La mortalité en Bourgogne-Franche-Comté : plus élevée qu’au niveau national, y compris avant 65 ans

Près de 30 100 habitants de Bourgogne-Franche-Comté sont décédés au cours de l’année 2018...

Ce nombre augmente en raison du vieillissement de la population et malgré les gains d’espérance de vie. La moitié des personnes décédées ont un âge avancé, de 85 ans ou plus.

Dans la région, la mortalité est globalement supérieure à la moyenne nationale, et tout particulièrement avant 65 ans. Avant cet âge, la mortalité est dite prématurée. Elle est élevée dans la Nièvre et l’Yonne, plus contenue en Côte-d’Or et dans le Doubs.

Les hommes décèdent plus souvent avant 65 ans que les femmes, notamment des conséquences du tabagisme.

La moitié des décès prématurés pourraient être évités par une réduction des comportements à risque et des addictions, ou par une meilleure prise en charge par le système de soins (actions de dépistage plus suivies, prise en charge plus précoce...).

Les tumeurs et les maladies de l’appareil circulatoire demeurent les principales causes tant pour les hommes que pour les femmes. Elles ont causé plus de la moitié des décès au cours de la période 2013-2015.

Le nombre de décès ne cesse d’augmenter, il est en hausse de 11 % sur 10 ans. Cette évolution, constatée également au niveau national, s’explique par le vieillissement de la population et l’arrivée de générations plus nombreuses, notamment celles du baby boom, à des âges de forte mortalité.
À l’inverse, l’âge du décès tend à reculer : l’espérance de vie à la naissance augmente sur la même durée de 2,1 ans pour les hommes et de 1,4 pour les femmes.
En 2018, l’espérance de vie des femmes de la région atteint 84,9 ans contre 78,8 pour les hommes.

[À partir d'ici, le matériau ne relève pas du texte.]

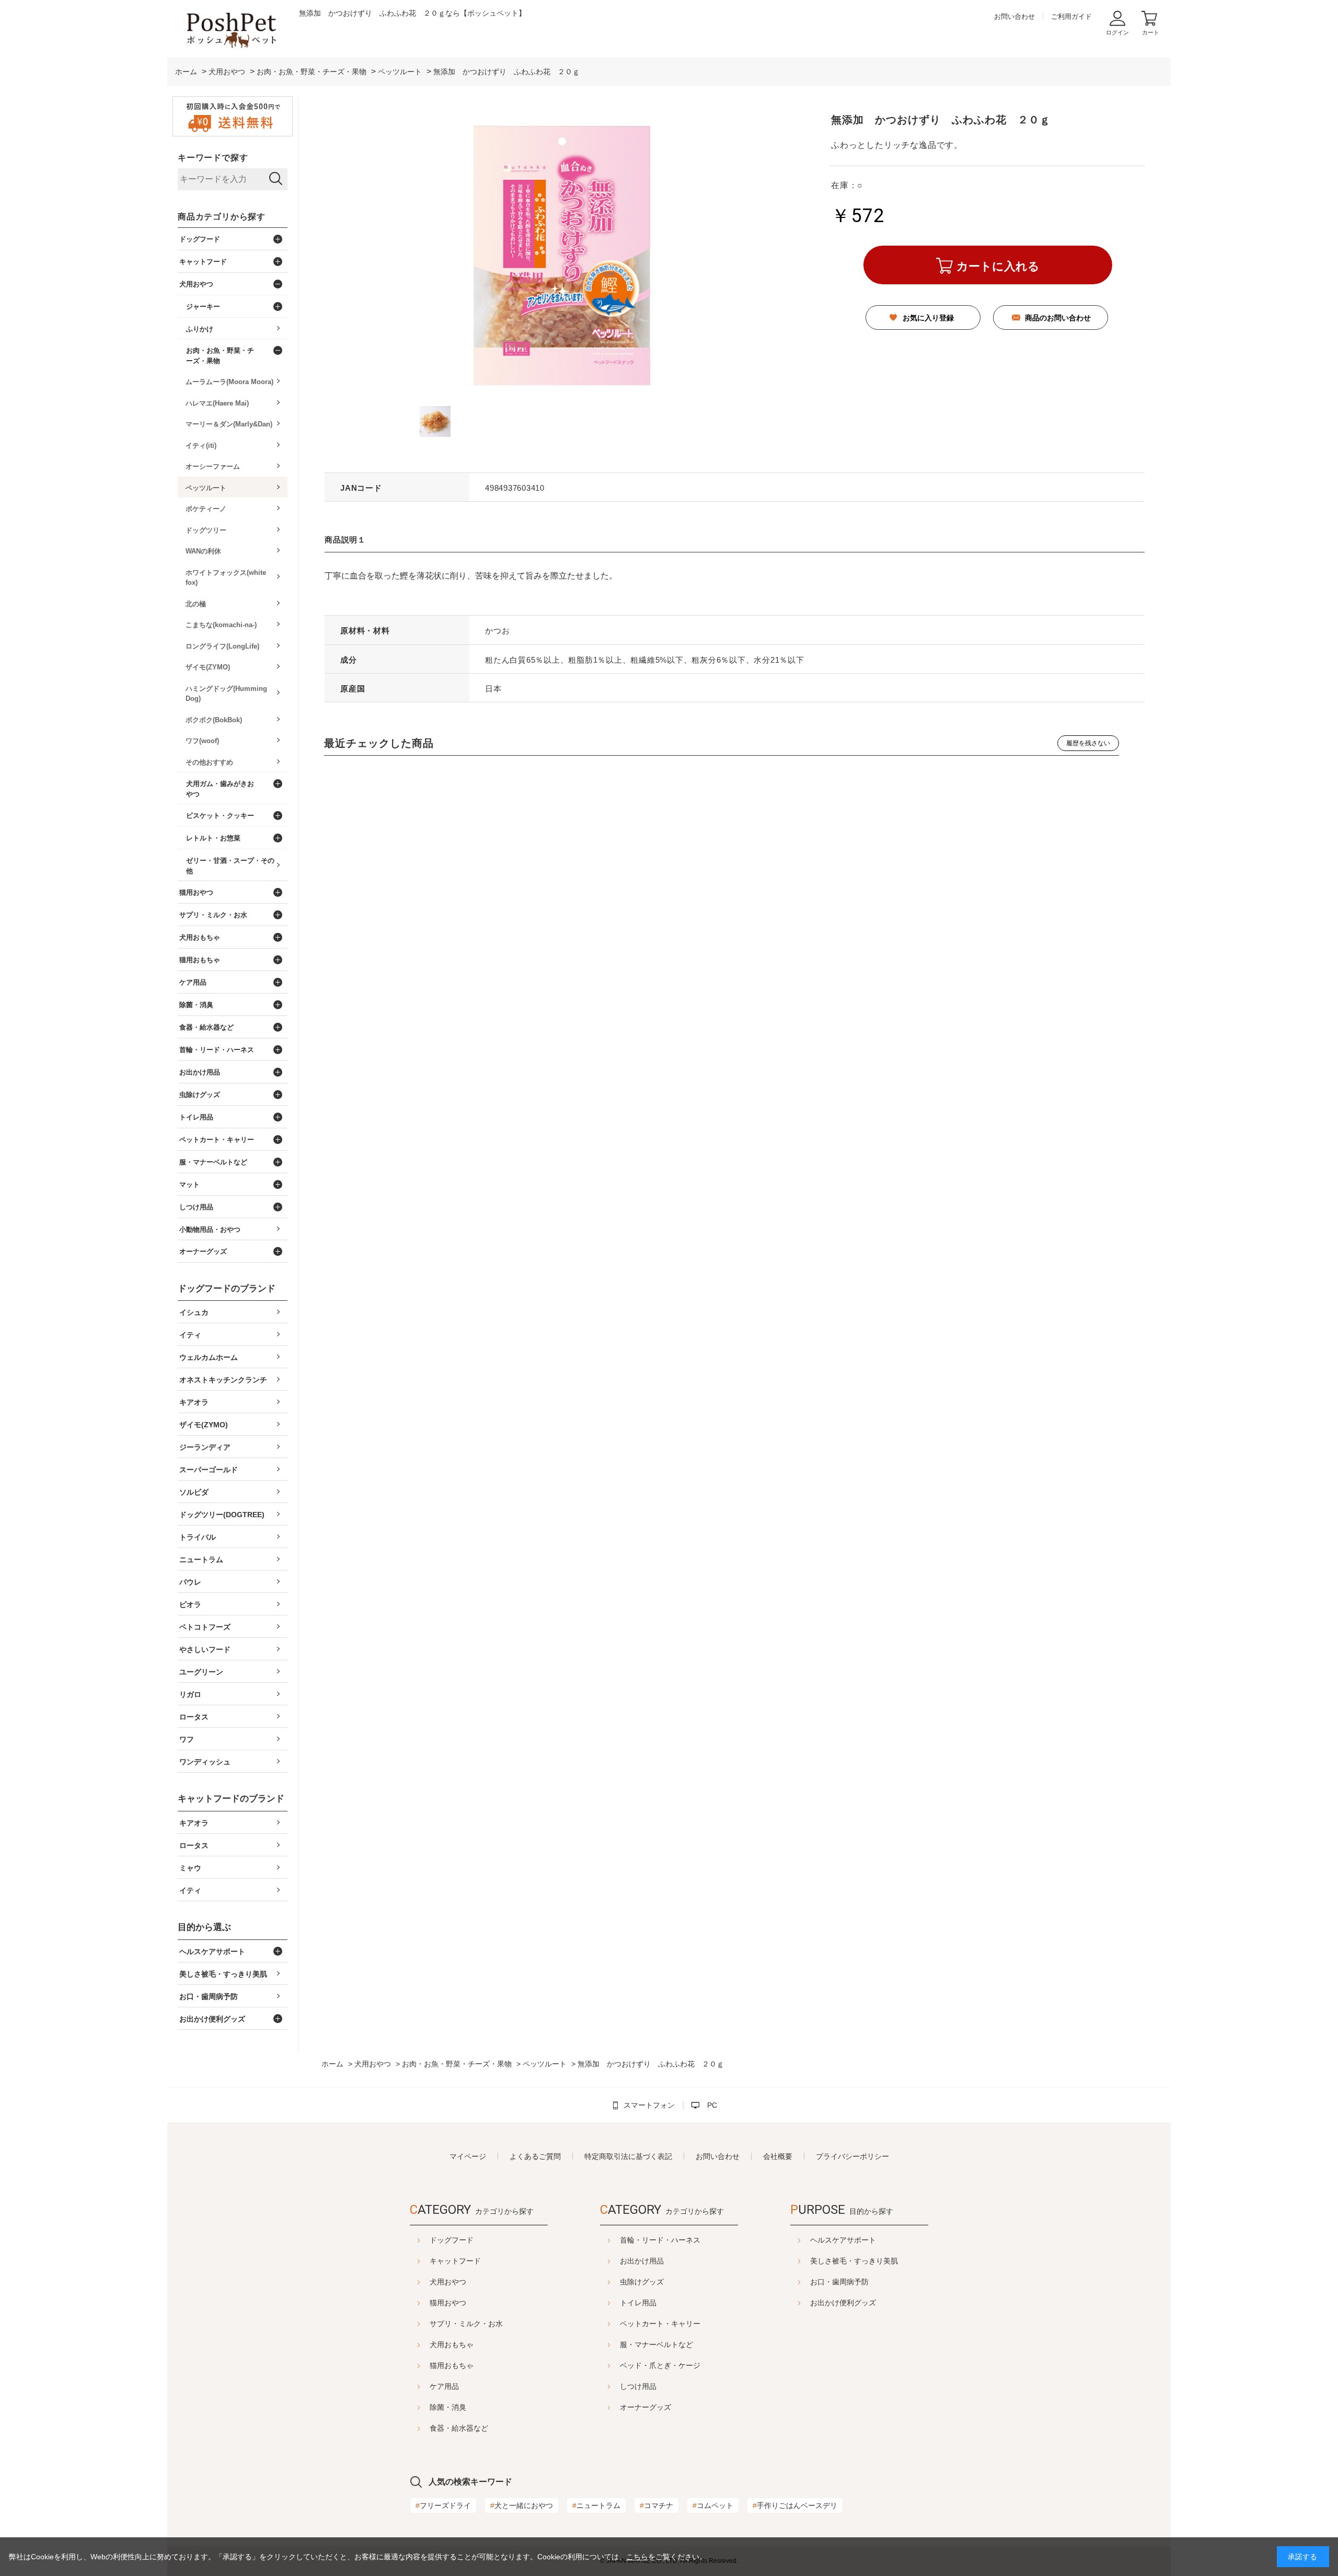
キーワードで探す (213, 157)
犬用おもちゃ (452, 2344)
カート (1150, 32)
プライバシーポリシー (852, 2156)
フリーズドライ (443, 2505)
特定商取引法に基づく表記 (628, 2156)
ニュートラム (596, 2505)
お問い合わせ (1014, 16)
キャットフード (455, 2261)
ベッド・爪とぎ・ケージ (660, 2365)
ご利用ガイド (1071, 16)
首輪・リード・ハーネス (660, 2240)
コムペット (713, 2505)
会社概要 (777, 2156)
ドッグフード (452, 2240)
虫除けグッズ (642, 2282)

Des décès avant 65 ans nombreux et souvent évitables

Près de 4 800 personnes sont décédées prématurément, c’est-à-dire avant 65 ans. Cela représente 17 % des décès de la région et concerne pour plus de la moitié des personnes ayant entre 55 et 64 ans. Les blessures et empoisonnements sont la principale cause de décès chez les moins de 40 ans. Ils sont responsables, à ces âges, de 36 % des décès et sont dus, pour les deux tiers, à des accidents routiers ou des suicides. Au-delà de 40 ans, les tumeurs deviennent la première cause de décès. Les pathologies liées à la consommation de tabac surtout, mais également de l’alcool, se développent.